French Program

CLIR Appoints Stephen Nichols Distinguished Presidential Fellow

The Council on Library and Information Resources (CLIR) has appointed Stephen G. Nichols CLIR Distinguished Presidential Fellow. Nichols is James M. Beall Professor Emeritus of French & Humanities, and research professor at Johns Hopkins University. He also served on CLIR’s Board of Directors from 2004 to 2013, and as chair from 2009 to 2012.

Nichols specializes in medieval literature and its interactions with history, philosophy, language theory, and history of art. His work with the Roman de la Rose manuscripts was pioneering, establishing a model for cooperative, transnational scholarly investigation and contributing to the training of a new generation of humanists.
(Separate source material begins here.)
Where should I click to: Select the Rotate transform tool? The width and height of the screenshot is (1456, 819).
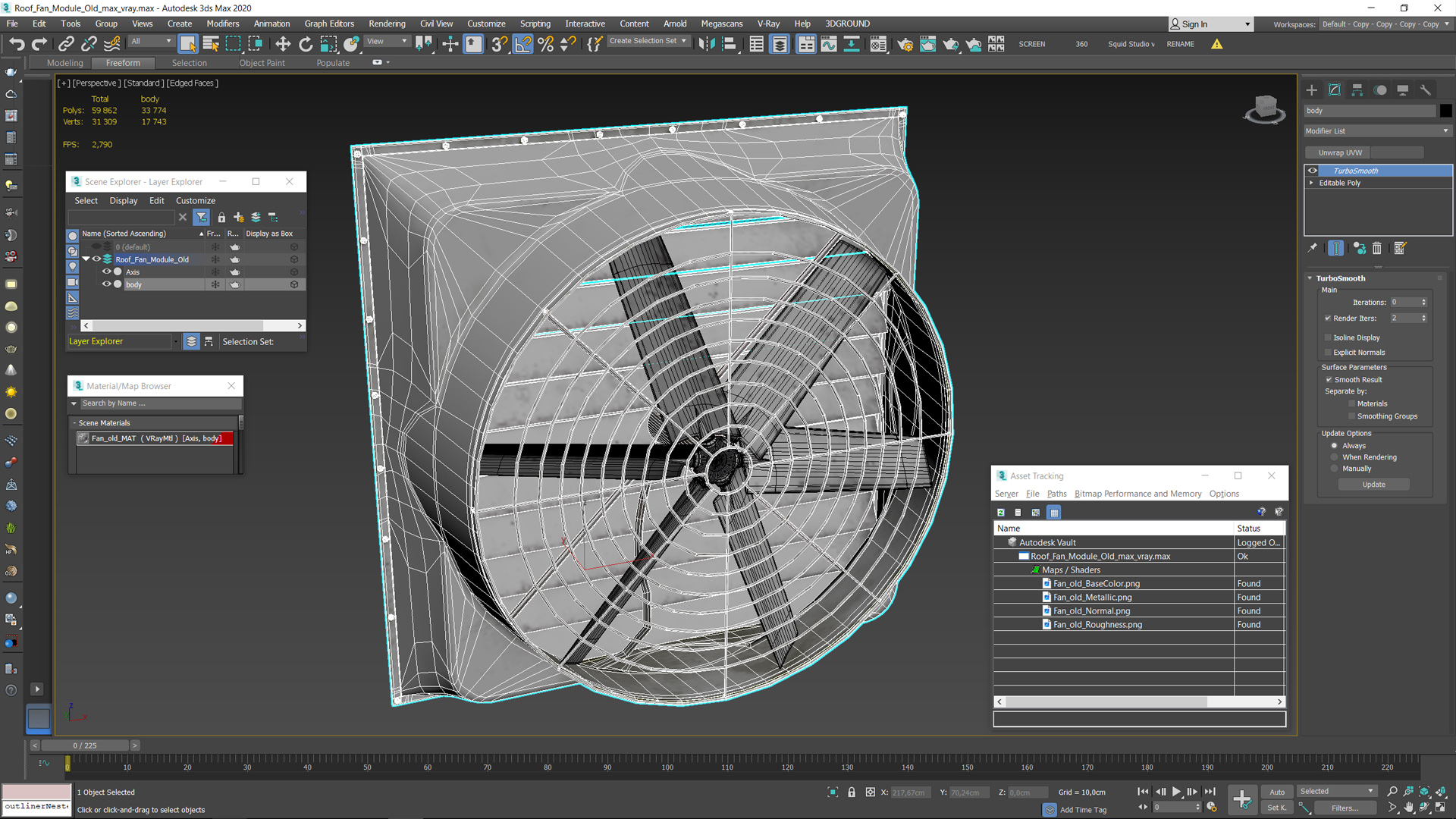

His current work on building technical platforms to aggregate and link separate datasets of medieval literature is fundamentally important to the future of the field and has implications for scholarly methodology and intellectual strategies when delving into a very large, complex corpus.

“Over the last several years, CLIR has enjoyed a remarkable invigoration of its programs and projects, receiving a record number of grants and building new collaborative efforts in support of our mission,” said CLIR President Chuck Henry. “This success would not be possible without the exemplary leadership of Steve Nichols as our Board chair. I am delighted we will retain Steve’s wise counsel and insight as our new Distinguished Presidential Fellow, and look forward to fostering his leadership in this new capacity.”

“In a long academic career, my sixteen-year association with CLIR stands out as such a high point,” said Nichols, “that last month, when I stepped down as chair of the Board, I felt like I was losing a good friend. That I’m now going to continue with this unique group in a brand new role, is marvelous. CLIR is the superego of the library and information technology world.”

During the two-year appointment, Nichols will contribute to CLIR programs by serving as a link to the digital humanities and medieval studies communities, and contributing blogs and articles for CLIR publication.